# EXERCISE DESCRIPTION:
Rewrite the rows below so that each "computer-use agent" becomes "screen assistant", keeping every other character the same.

(Data records)
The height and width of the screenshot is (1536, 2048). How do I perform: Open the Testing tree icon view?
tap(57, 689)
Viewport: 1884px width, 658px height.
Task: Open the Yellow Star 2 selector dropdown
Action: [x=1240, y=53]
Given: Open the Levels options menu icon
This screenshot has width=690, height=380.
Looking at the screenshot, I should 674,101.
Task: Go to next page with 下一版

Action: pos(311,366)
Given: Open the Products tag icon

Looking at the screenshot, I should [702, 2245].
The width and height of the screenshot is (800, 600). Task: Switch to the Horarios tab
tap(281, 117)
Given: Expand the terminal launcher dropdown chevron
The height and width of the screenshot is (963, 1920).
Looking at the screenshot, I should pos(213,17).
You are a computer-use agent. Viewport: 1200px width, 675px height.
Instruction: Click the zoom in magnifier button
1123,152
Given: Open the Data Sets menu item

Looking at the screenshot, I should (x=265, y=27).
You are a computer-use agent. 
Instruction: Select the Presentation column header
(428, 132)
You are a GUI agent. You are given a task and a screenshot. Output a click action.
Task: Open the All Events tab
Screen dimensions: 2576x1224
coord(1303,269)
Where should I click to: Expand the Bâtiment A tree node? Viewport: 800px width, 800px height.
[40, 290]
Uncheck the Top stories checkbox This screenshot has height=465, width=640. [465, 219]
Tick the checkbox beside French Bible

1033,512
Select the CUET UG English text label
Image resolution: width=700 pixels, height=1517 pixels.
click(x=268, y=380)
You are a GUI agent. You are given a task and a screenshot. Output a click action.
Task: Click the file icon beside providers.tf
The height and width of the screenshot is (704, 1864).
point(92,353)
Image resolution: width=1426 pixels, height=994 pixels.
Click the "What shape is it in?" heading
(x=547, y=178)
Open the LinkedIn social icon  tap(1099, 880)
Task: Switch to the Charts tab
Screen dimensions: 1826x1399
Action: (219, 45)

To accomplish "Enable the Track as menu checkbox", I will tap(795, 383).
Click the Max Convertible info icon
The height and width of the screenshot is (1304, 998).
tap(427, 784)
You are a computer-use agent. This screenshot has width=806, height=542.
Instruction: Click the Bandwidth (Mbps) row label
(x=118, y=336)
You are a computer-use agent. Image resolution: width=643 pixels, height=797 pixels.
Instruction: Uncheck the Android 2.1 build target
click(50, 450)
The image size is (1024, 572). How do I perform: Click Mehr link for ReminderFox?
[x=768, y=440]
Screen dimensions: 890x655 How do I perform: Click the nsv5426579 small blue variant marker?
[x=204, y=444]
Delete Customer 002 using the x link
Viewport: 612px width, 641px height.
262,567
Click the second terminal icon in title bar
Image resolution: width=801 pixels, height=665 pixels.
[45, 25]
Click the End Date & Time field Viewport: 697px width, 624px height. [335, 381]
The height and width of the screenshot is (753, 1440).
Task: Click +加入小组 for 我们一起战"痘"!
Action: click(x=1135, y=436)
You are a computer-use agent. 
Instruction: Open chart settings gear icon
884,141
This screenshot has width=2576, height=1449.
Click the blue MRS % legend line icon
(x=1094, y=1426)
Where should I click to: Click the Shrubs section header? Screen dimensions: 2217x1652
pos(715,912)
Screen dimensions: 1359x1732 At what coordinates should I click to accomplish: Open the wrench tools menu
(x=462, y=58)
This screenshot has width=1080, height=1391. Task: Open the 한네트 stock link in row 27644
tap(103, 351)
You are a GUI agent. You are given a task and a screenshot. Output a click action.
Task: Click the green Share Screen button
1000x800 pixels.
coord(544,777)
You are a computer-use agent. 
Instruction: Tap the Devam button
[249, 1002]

# EXERCISE SOLUTION:
The height and width of the screenshot is (1536, 2048). How do I perform: Open the Testing tree icon view?
tap(57, 689)
Viewport: 1884px width, 658px height.
Task: Open the Yellow Star 2 selector dropdown
Action: [x=1240, y=53]
Given: Open the Levels options menu icon
This screenshot has width=690, height=380.
Looking at the screenshot, I should 674,101.
Task: Go to next page with 下一版

Action: pos(311,366)
Given: Open the Products tag icon

Looking at the screenshot, I should [702, 2245].
The width and height of the screenshot is (800, 600). Task: Switch to the Horarios tab
tap(281, 117)
Given: Expand the terminal launcher dropdown chevron
The height and width of the screenshot is (963, 1920).
Looking at the screenshot, I should pos(213,17).
You are a screen assistant. Viewport: 1200px width, 675px height.
Instruction: Click the zoom in magnifier button
1123,152
Given: Open the Data Sets menu item

Looking at the screenshot, I should (x=265, y=27).
You are a screen assistant. 
Instruction: Select the Presentation column header
(428, 132)
You are a GUI agent. You are given a task and a screenshot. Output a click action.
Task: Open the All Events tab
Screen dimensions: 2576x1224
coord(1303,269)
Where should I click to: Expand the Bâtiment A tree node? Viewport: 800px width, 800px height.
[40, 290]
Uncheck the Top stories checkbox This screenshot has height=465, width=640. [465, 219]
Tick the checkbox beside French Bible

1033,512
Select the CUET UG English text label
Image resolution: width=700 pixels, height=1517 pixels.
click(x=268, y=380)
You are a GUI agent. You are given a task and a screenshot. Output a click action.
Task: Click the file icon beside providers.tf
The height and width of the screenshot is (704, 1864).
point(92,353)
Image resolution: width=1426 pixels, height=994 pixels.
Click the "What shape is it in?" heading
(x=547, y=178)
Open the LinkedIn social icon  tap(1099, 880)
Task: Switch to the Charts tab
Screen dimensions: 1826x1399
Action: (219, 45)

To accomplish "Enable the Track as menu checkbox", I will tap(795, 383).
Click the Max Convertible info icon
The height and width of the screenshot is (1304, 998).
tap(427, 784)
You are a screen assistant. This screenshot has width=806, height=542.
Instruction: Click the Bandwidth (Mbps) row label
(x=118, y=336)
You are a screen assistant. Image resolution: width=643 pixels, height=797 pixels.
Instruction: Uncheck the Android 2.1 build target
click(50, 450)
The image size is (1024, 572). How do I perform: Click Mehr link for ReminderFox?
[x=768, y=440]
Screen dimensions: 890x655 How do I perform: Click the nsv5426579 small blue variant marker?
[x=204, y=444]
Delete Customer 002 using the x link
Viewport: 612px width, 641px height.
262,567
Click the second terminal icon in title bar
Image resolution: width=801 pixels, height=665 pixels.
[45, 25]
Click the End Date & Time field Viewport: 697px width, 624px height. [335, 381]
The height and width of the screenshot is (753, 1440).
Task: Click +加入小组 for 我们一起战"痘"!
Action: click(x=1135, y=436)
You are a screen assistant. 
Instruction: Open chart settings gear icon
884,141
This screenshot has width=2576, height=1449.
Click the blue MRS % legend line icon
(x=1094, y=1426)
Where should I click to: Click the Shrubs section header? Screen dimensions: 2217x1652
pos(715,912)
Screen dimensions: 1359x1732 At what coordinates should I click to accomplish: Open the wrench tools menu
(x=462, y=58)
This screenshot has width=1080, height=1391. Task: Open the 한네트 stock link in row 27644
tap(103, 351)
You are a GUI agent. You are given a task and a screenshot. Output a click action.
Task: Click the green Share Screen button
1000x800 pixels.
coord(544,777)
You are a screen assistant. 
Instruction: Tap the Devam button
[249, 1002]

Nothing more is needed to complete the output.